John Kinross Scholar in 2009


How did the experience affect you as an individual?
My time in Florence was influential in establishing an enduring relationship with Italy. I continue to return at least once a year.

Whilst living in Florence I attended an Italian language school twice a week and, ‘poco a poco’, my language skills improved. This allowed me to go on to work in Italy, in Venice on various occasions, and for extended periods in rural parts of Umbria.

The trip changed my approach to travel- instead of flying visits where only a fleeting glimpse will ever be had, I prefer, where possible, to stay and work in a place for an extended period of time in order to more slowly accrue knowledge of a place


What was the impact on your practice?
The Kinross scholarship provided the space to dedicate an intense period of time to looking and drawing- a time I’m almost certain I will never have again. Almost every day was spent with pencil in hand; fine tuning an intuitive connection from eye, to hand, to line on page.

My application was motivated by developing interests in aesthetics and the history of drawing. Florence was the ideal place to investigate the ways in which western culture was shaped through the rebirth of classical thinking and how drawing was used as the vehicle by which people started to see and question the world around us. In parallel to drawing, I began to engage much more directly with relevant historic and contemporary theory.

This study constituted one strand of a year-long study which positioned
western approaches to representation and aesthetic philosophy, in relation
to those of Japan.
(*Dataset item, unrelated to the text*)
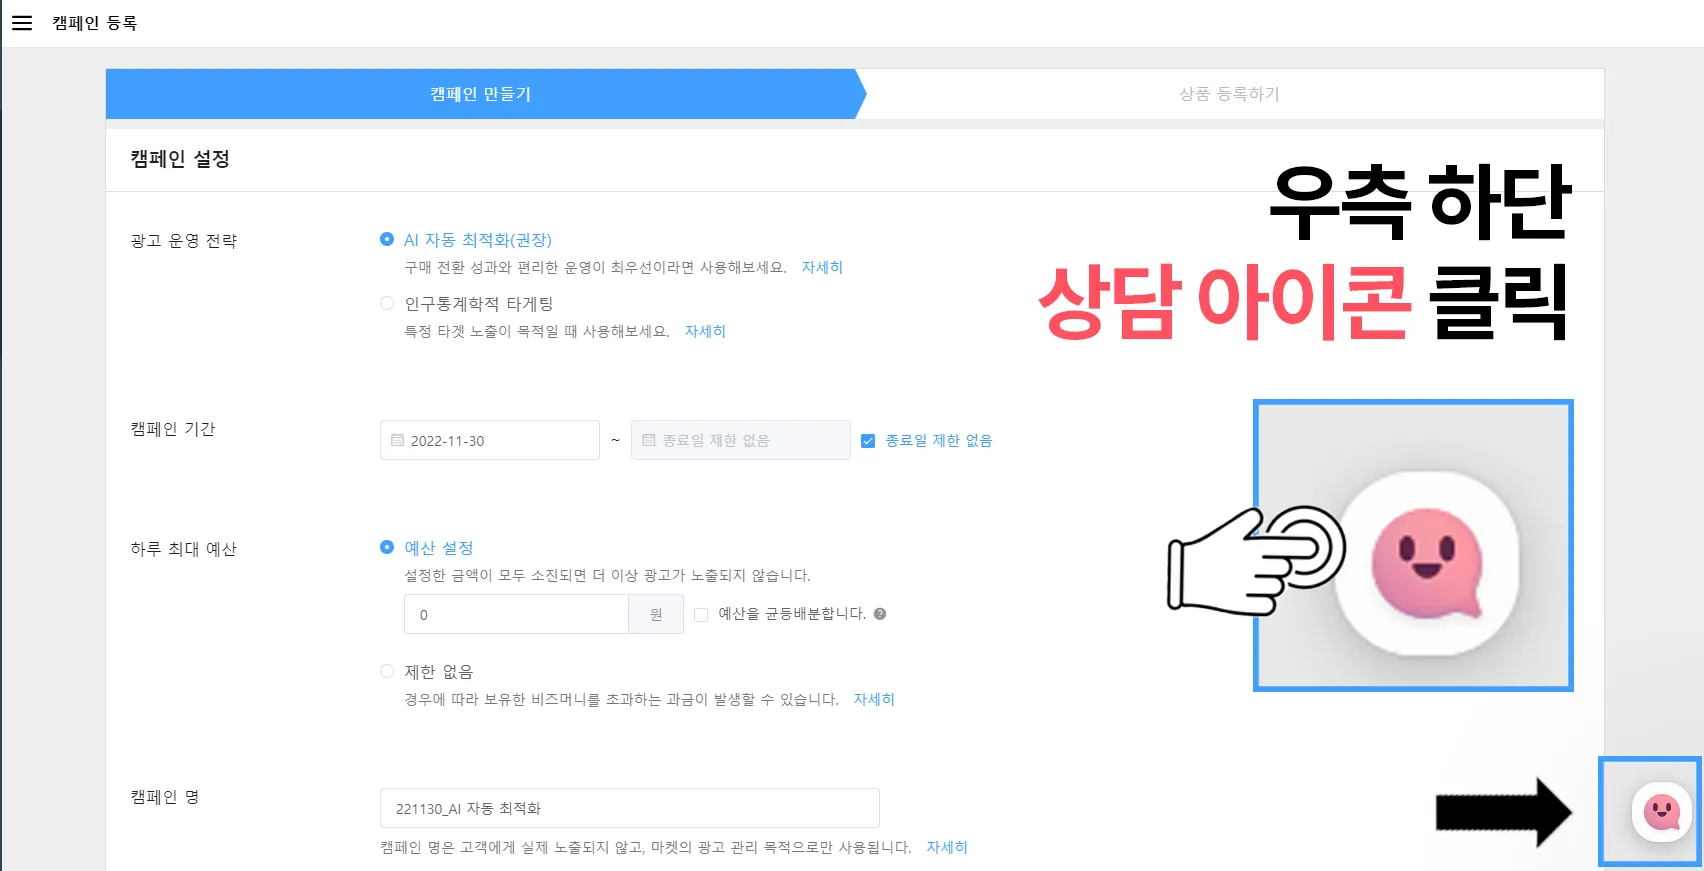
Task: Choose the 제한 없음 budget radio option
Action: [x=387, y=671]
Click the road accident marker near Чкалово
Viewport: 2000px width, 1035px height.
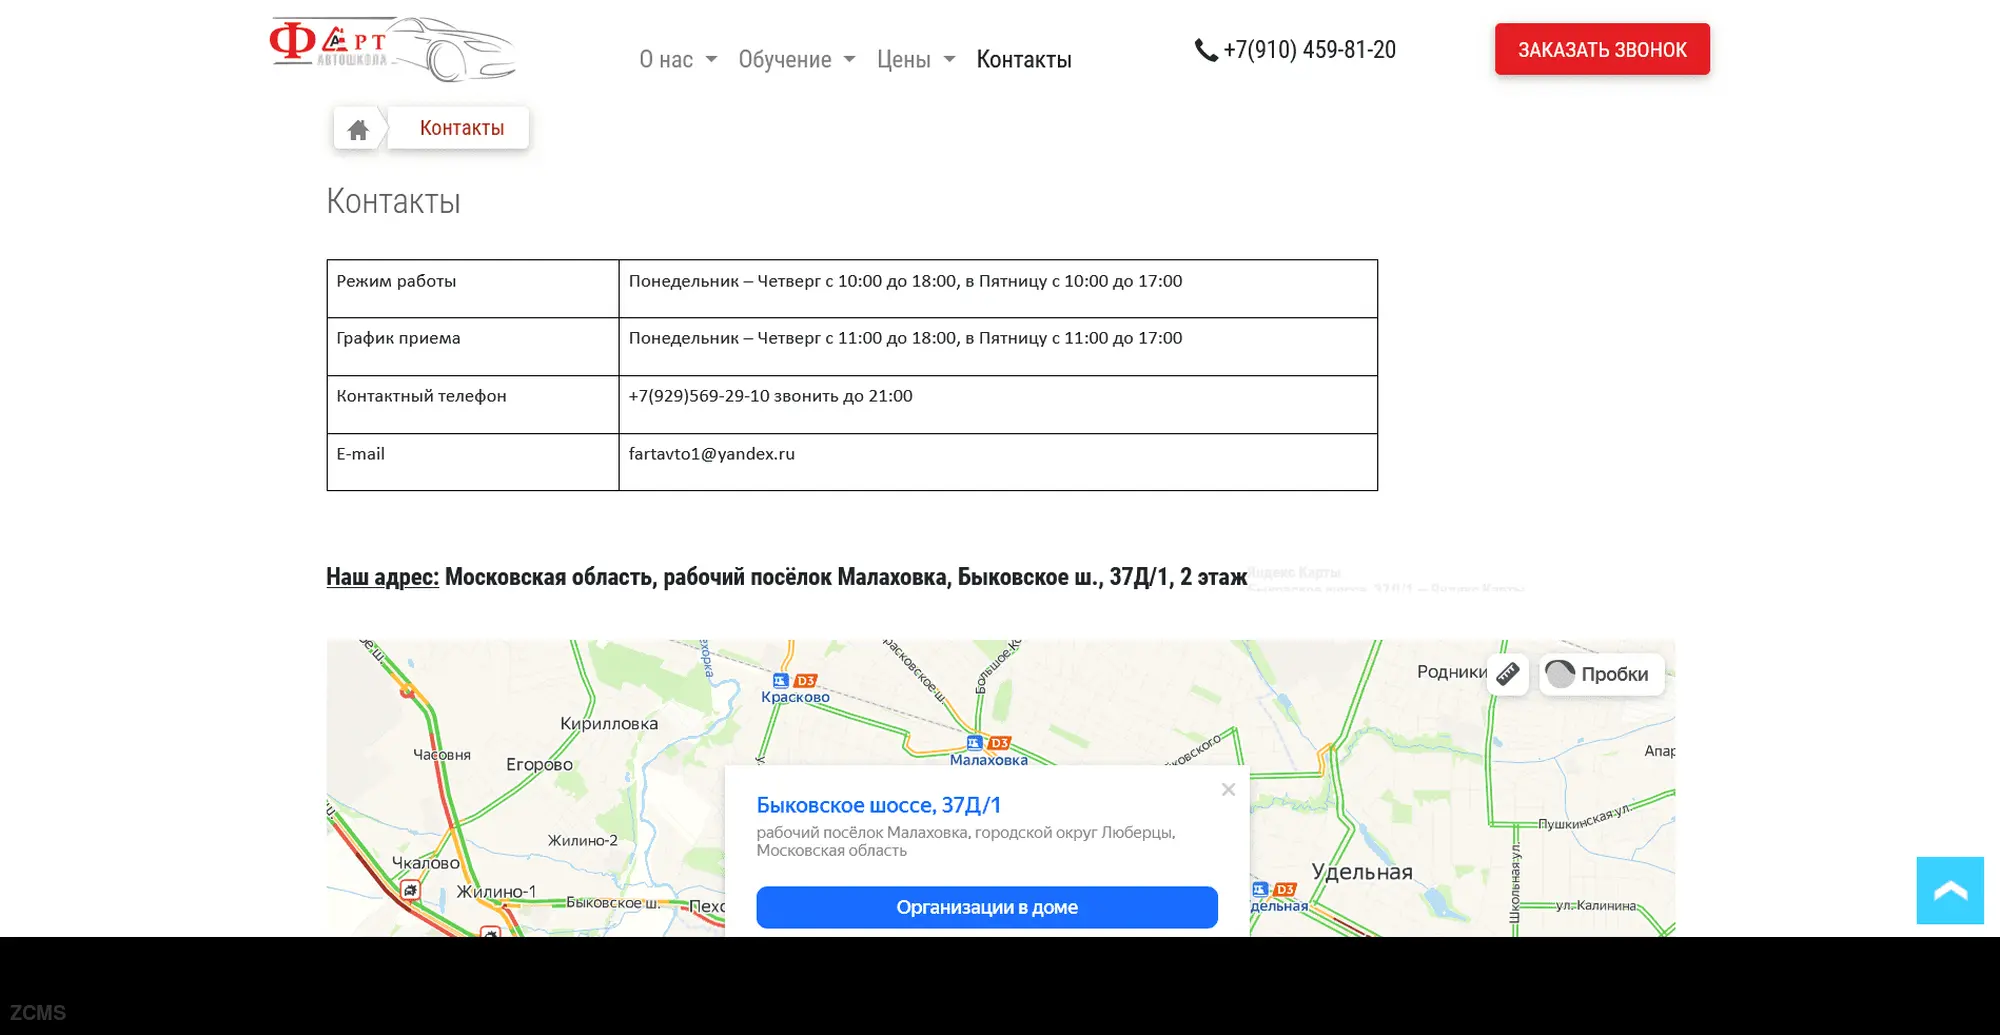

In the same year, I was privileged to receive a Carnegie
Research Scholarship which provided the funds to travel to Japan and
scratch the surface of another way of seeing the world.

Rowan MacKinnon-Pryde, Untitled, 2009, pencil and acid transfer print, RSA Collection

The immediate output of both trips was a series of drawings, paintings and writings.


What would you say the long term impact has been on yourself and you work?
I now co-direct an architectural and design practice STUDIO NIRO, and am also engaged in architectural education. The work of my practice and teaching relies on developing dialogues between practice and theory, which I believe were established during my time in Florence. The Kinross Scholarship, along with my time in Japan, gave context to my practice and went some way to explain the deep reaching cultural and historical factors which influenced, and continue to influence the way I work.